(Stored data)
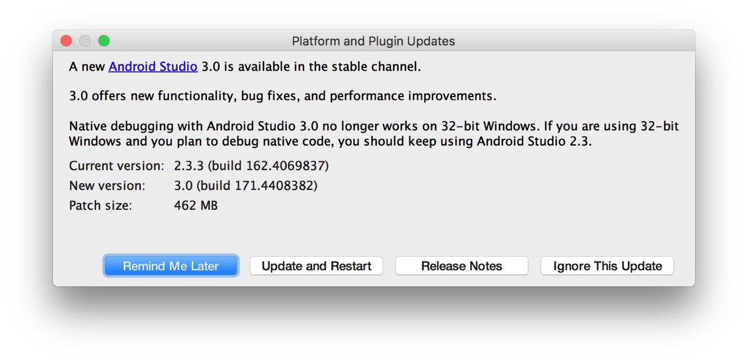
Task: Click the Platform and Plugin Updates title
Action: click(373, 42)

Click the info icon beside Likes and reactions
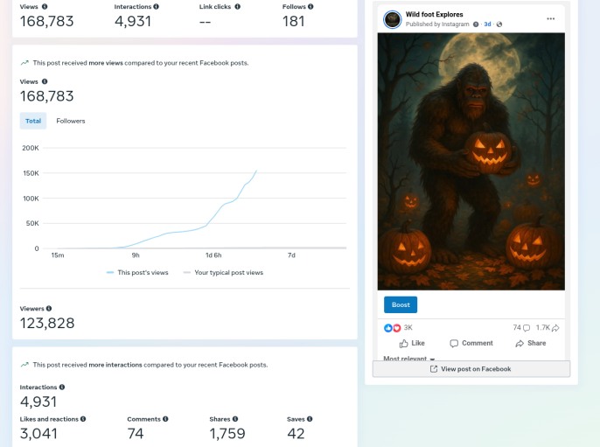tap(84, 419)
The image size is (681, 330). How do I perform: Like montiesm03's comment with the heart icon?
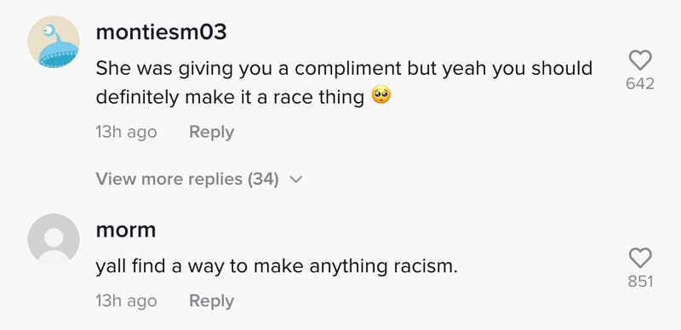click(640, 60)
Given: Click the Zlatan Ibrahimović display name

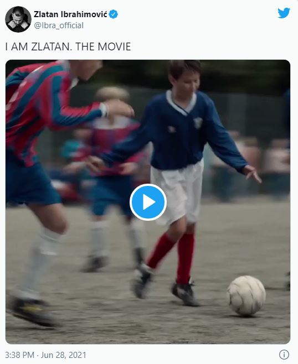Looking at the screenshot, I should [x=70, y=14].
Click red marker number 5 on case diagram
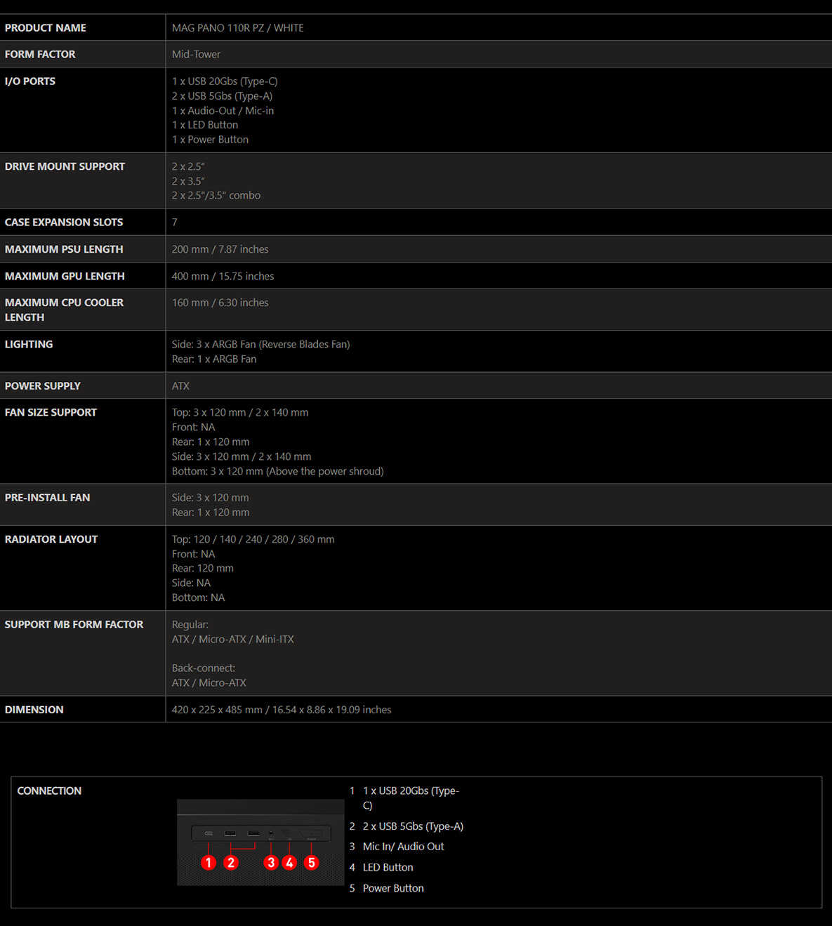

__ACTIVITY__. There should be an exact restatement of the lines from the line with "Click the info" through the last line of the entries above, and no pictures in it.

__EXERCISE RESULT__.
Click the info icon beside Likes and reactions
tap(84, 419)
The image size is (681, 330). How do I perform: Like montiesm03's comment with the heart icon?
click(640, 60)
Given: Click the Zlatan Ibrahimović display name

Looking at the screenshot, I should [x=70, y=14].
Click red marker number 5 on case diagram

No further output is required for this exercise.